First, we shouldn’t delude ourselves us into thinking there’s no problem simply because part of the explanation for the low full-time employment rate among psychologists is the large percentage of women in the field. Given that they comprise a majority of the field, women’s employment problems are psychology’s employment problems. As such, psychologists should be at the forefront of advocating for necessary and long overdue changes to American work culture – changes such as those highlighted recently in the New York Times by Anne-Marie Slaughter, president of New America and author of the forthcoming book, “Unfinished Business: Women Men Work Family.”
Second, there’s an argument to be made that there are just too many people with PhD’s in psychology, as in other fields.
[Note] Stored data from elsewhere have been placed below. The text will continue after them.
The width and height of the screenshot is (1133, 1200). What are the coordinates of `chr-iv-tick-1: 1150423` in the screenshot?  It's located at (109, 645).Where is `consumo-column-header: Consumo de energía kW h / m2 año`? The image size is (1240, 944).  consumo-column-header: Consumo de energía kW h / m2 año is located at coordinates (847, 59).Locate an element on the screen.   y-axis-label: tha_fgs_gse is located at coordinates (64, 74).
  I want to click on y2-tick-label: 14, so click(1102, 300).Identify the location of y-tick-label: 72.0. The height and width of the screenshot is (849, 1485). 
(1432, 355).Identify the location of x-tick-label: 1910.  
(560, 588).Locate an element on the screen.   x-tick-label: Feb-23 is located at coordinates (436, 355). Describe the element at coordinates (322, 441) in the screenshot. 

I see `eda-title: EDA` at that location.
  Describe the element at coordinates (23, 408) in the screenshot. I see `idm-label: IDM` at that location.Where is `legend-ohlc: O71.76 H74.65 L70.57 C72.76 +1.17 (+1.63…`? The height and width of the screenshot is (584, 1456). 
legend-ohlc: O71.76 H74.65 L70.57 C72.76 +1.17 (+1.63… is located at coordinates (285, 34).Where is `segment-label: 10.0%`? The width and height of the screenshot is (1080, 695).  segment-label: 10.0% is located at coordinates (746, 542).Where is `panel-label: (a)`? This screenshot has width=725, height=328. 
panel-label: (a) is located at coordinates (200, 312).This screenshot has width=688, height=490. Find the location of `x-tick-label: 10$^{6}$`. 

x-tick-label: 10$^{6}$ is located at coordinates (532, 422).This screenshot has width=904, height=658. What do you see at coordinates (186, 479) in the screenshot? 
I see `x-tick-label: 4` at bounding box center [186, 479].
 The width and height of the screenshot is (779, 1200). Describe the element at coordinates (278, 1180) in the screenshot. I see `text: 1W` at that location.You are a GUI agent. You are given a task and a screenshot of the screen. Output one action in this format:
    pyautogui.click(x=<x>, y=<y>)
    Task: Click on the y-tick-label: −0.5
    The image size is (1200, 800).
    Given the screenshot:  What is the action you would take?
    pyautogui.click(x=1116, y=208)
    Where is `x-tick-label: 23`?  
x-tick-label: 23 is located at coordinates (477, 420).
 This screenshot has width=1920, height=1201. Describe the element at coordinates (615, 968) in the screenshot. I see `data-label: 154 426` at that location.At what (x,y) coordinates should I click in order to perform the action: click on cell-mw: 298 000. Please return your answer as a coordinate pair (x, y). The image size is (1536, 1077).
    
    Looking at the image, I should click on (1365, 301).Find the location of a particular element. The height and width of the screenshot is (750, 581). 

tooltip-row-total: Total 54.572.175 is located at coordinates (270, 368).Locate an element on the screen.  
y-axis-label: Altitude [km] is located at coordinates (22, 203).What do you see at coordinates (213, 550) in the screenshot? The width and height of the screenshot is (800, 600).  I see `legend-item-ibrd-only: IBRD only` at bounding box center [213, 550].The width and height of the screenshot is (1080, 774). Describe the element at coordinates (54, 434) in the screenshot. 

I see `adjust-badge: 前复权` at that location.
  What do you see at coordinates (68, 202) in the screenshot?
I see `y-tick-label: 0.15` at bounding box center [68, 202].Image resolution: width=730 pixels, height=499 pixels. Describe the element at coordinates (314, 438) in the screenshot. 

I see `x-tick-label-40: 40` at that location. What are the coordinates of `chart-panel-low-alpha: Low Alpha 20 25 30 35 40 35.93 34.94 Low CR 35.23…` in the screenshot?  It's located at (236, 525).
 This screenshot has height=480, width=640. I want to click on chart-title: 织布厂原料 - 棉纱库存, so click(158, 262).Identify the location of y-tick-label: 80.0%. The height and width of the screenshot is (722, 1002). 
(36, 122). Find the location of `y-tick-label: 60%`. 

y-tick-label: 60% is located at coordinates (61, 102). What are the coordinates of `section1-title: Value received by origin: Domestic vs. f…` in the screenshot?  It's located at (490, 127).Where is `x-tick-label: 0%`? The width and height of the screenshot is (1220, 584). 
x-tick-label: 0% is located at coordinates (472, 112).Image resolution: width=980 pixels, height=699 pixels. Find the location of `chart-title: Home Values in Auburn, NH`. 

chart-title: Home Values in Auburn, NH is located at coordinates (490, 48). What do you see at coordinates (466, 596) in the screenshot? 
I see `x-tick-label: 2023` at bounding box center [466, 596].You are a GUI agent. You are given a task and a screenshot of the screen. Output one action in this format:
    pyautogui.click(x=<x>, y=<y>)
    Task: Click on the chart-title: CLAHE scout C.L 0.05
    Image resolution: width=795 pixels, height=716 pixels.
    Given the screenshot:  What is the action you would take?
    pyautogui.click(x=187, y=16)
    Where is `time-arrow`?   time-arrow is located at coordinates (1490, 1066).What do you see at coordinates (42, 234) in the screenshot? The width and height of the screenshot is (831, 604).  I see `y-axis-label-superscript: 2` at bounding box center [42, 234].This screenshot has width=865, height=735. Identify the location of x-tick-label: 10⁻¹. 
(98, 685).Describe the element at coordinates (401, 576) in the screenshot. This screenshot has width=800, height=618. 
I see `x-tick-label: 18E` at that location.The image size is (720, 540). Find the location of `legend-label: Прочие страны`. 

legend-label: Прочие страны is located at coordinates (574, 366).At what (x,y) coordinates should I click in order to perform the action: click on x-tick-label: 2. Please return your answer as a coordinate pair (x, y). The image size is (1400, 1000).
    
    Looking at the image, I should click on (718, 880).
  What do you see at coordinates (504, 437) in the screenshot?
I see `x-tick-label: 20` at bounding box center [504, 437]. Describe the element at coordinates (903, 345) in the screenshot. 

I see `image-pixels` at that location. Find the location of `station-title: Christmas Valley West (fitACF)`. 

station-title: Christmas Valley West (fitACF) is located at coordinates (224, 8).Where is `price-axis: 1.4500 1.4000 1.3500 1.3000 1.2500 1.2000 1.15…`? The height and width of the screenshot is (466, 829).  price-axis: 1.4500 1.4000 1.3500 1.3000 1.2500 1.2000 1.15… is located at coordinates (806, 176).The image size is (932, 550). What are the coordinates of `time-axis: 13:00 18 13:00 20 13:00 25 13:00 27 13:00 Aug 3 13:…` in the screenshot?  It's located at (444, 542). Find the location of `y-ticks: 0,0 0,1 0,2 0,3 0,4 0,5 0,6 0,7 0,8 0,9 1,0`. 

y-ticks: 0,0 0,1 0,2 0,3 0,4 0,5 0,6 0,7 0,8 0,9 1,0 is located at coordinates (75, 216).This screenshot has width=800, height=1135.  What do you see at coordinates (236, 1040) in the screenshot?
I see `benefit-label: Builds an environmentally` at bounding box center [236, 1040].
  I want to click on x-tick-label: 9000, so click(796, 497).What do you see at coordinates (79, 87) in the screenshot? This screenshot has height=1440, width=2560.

Indeed, the rate at which people enter the job market in psychology vastly outpaces the rate at which people leave the job market.
Figure 4 below shows a comparison between the number of new PhD’s in psychology each year and the number of doctoral level psychologists who retire each year.
Figure 4: Number of New PhD’s in Psychology Each Year vs. Annual Retirement Rate (1995 – 2013).
From 1995 to 2013, over 65,000 new psychologists entered the job market with a PhD. Meanwhile, over the same period of time, only 11,200 psychologists left the job market by retiring.
These numbers suggest it’s time for some frank discussion about the sustainability of the current model for training graduate students in psychology. Are we churning out so many PhD’s each year that the job market is now over-saturated?
Of course, this question is not only relevant to psychology. Over the past several years, there has been a lot of attention focused on the dismal job market facing legal professionals, as well. Furthermore, several universities have recently attempted to address employment problems in the arts and humanities by scaling back the number of new PhD students they accept. Should graduate programs in psychology follow suit?
Although the idea to reduce the number of students in PhD programs is controversial and unpopular (particularly among university administrators and professors who depend on graduate students to conduct research), such action might turn out to be necessary given the increasingly competitive nature of today’s job market.